Germany: Memories of a Nation
- First edition
- Author: Neil MacGregor
- Language: English
- Subject: History of Germany
- Published: London
- Publisher: Allen Lane; Penguin Books
- Publication date: 2014
- Publication place: United Kingdom
- Pages: 598
- ISBN: 978-0-241-00833-1 (Hardcover)
- Dewey Decimal: 943

= Germany: Memories of a Nation =

2014 book by Neil MacGregor

Germany: Memories of a Nation is a 2014 book by British historian and then director of the British Museum, Neil MacGregor. The work was published in conjunction with his BBC Radio 4 series and a major exhibition at the British Museum.

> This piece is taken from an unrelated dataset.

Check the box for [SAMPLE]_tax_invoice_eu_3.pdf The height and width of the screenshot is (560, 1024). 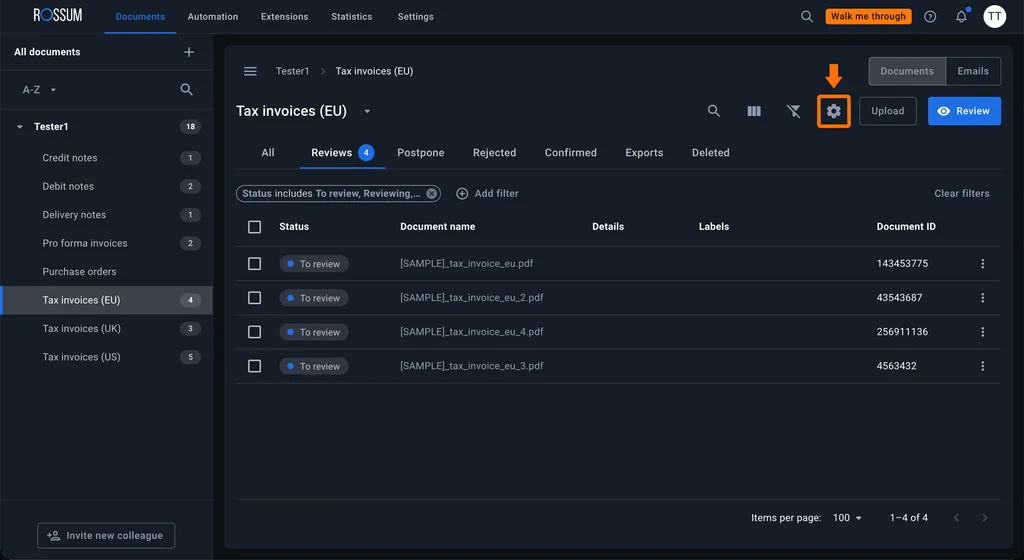coord(255,366)
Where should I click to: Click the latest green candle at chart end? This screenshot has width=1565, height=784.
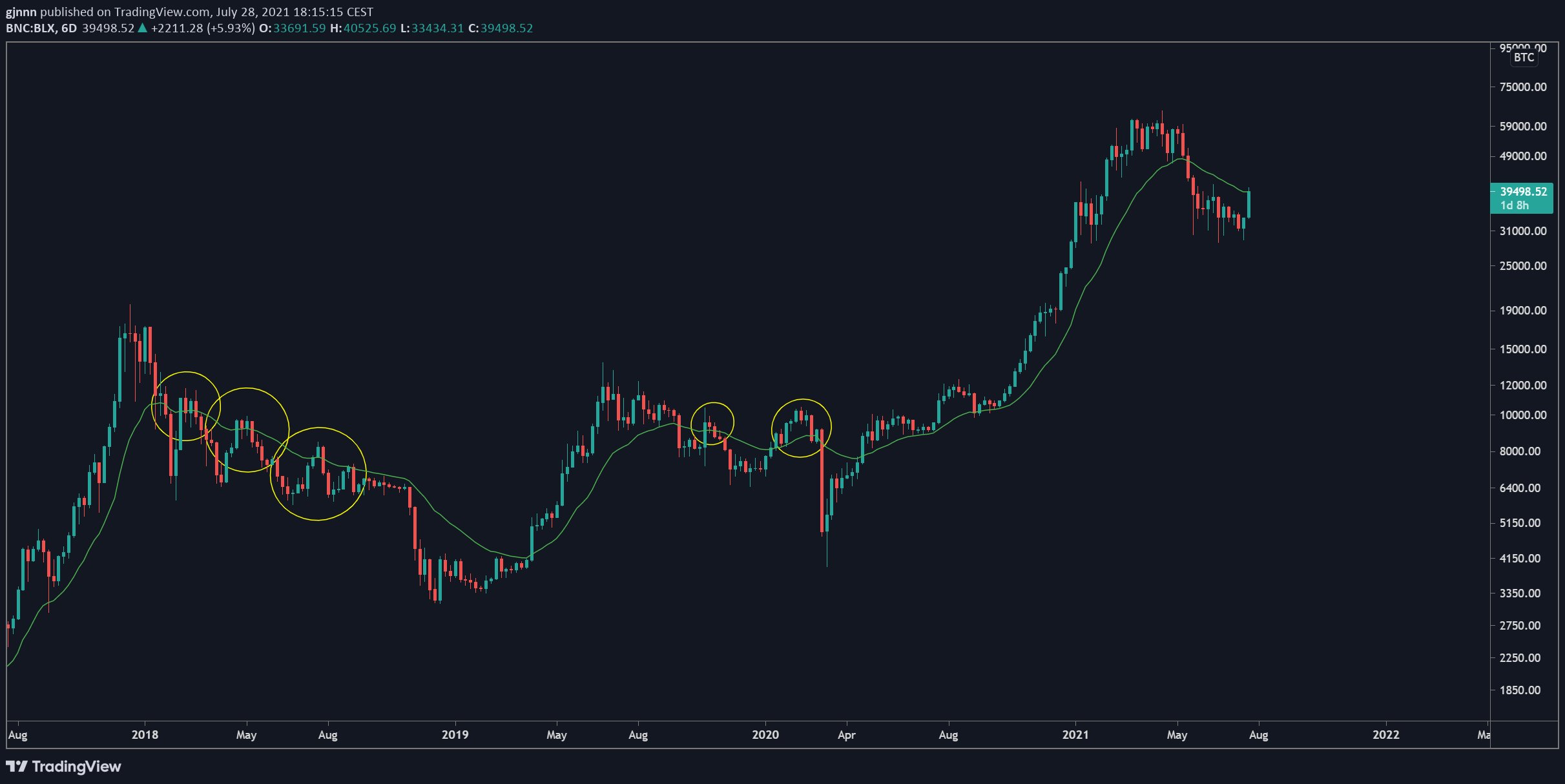point(1249,204)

==Background and synopsis==
Germany: Memories of a Nation explores the complex and disjointed history of Europe's foremost power. MacGregor argues that "uniquely for any European country, no coherent, over-arching narrative of Germany's history can be constructed". He also points to the changing borders of the German state: Königsberg, home to the greatest German philosopher, Immanuel Kant, is now Kaliningrad, Russia; Strasbourg, in whose cathedral Johann Wolfgang von Goethe, Germany's greatest writer, discovered the distinctiveness of his country's art and history, now lies within the borders of France. MacGregor focuses on objects and ideas, people and places which still resonate in modern Germany such as Johannes Gutenberg's printing press, the fairytales of the Brothers Grimm and Meissen porcelain.

==Reception==
David Blackbourn, an academic focusing on German history wrote in The Guardian that MacGregor's book was "immensely readable and sharply intelligent". Blackbourn wrote that MacGregor's choice of objects "serve to illustrate the historic fragmentation of the German lands". Blackbourn concluded that MacGregor "has written a remarkable set of reflections on the objects and places of German memory".

Writing for The Independent Rebecca K Morrison praised Germany: Memories of a Nation. Morrison described the book as "an impeccably erudite cultural history of Germany". Morrison wrote that the "book is immaculately researched, timely and important".

The Economist also received the book positively with the book described as "deeply felt, carefully conceived and an important addition to any consideration of the shape not only of modern Germany but of Europe as a whole".